CVE-2024-22451

Vulnerability

Dell Peripheral Manager versions 1.5.1 to 1.7.2 inclusive contain an uncontrolled search path element vulnerability [1]. When the application loads a required library or executable, it searches a set of directories without securely restricting the order or validating the integrity of the found file. This allows an attacker with local access to place a malicious executable in a directory that appears earlier in the search path, causing the application to load the attacker's payload instead of the legitimate component [1]. The affected versions are 1.5.1 through 1.7.2.

Exploitation

An attacker must have local access to the system and the ability to write files to a directory that is searched by the application's dynamic linker or executable loading mechanism before the intended system directory [1]. The attacker places a malicious executable or DLL (depending on the search path element) in that location.
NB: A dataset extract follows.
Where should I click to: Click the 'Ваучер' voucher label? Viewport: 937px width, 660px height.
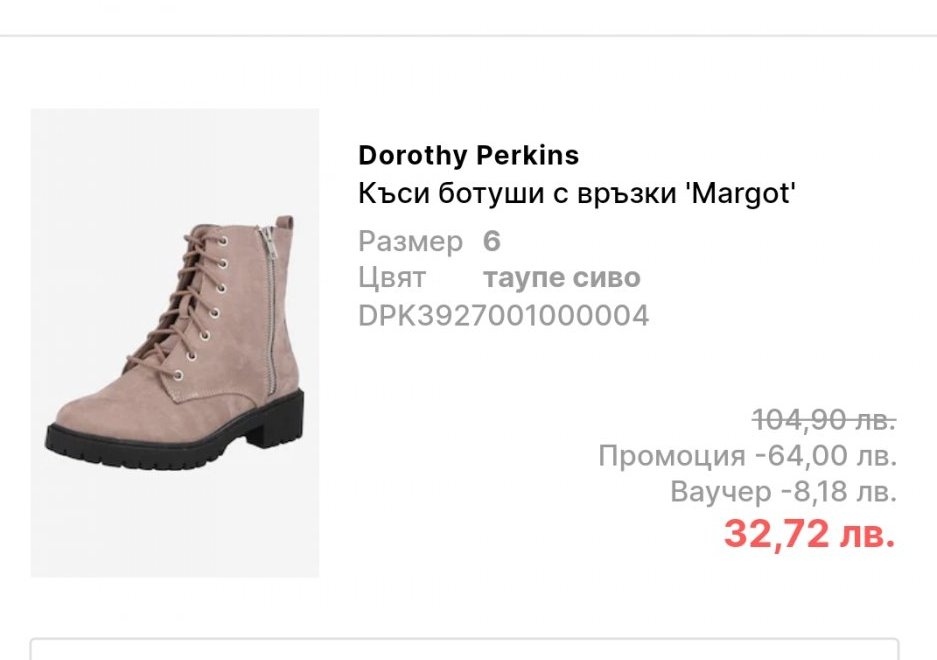point(720,492)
When Dell Peripheral Manager is launched or when it loads a specific component that triggers the vulnerable search path, the operating system loads the attacker's malicious executable, executing arbitrary code in the context of the Dell Peripheral Manager process [1].

Impact

Successful exploitation allows the attacker to achieve arbitrary code execution at the privilege level of the Dell Peripheral Manager process, which typically runs with user-level privileges. The attacker can then perform operations such as installing programs, viewing, changing, or deleting data, or creating new accounts with full user rights [1].

Mitigation

Dell has released version 1.7.3 on March 27, 2024, which remediates the vulnerability [1]. All users should upgrade to version 1.7.3 or later. There are no known workarounds for this vulnerability [1].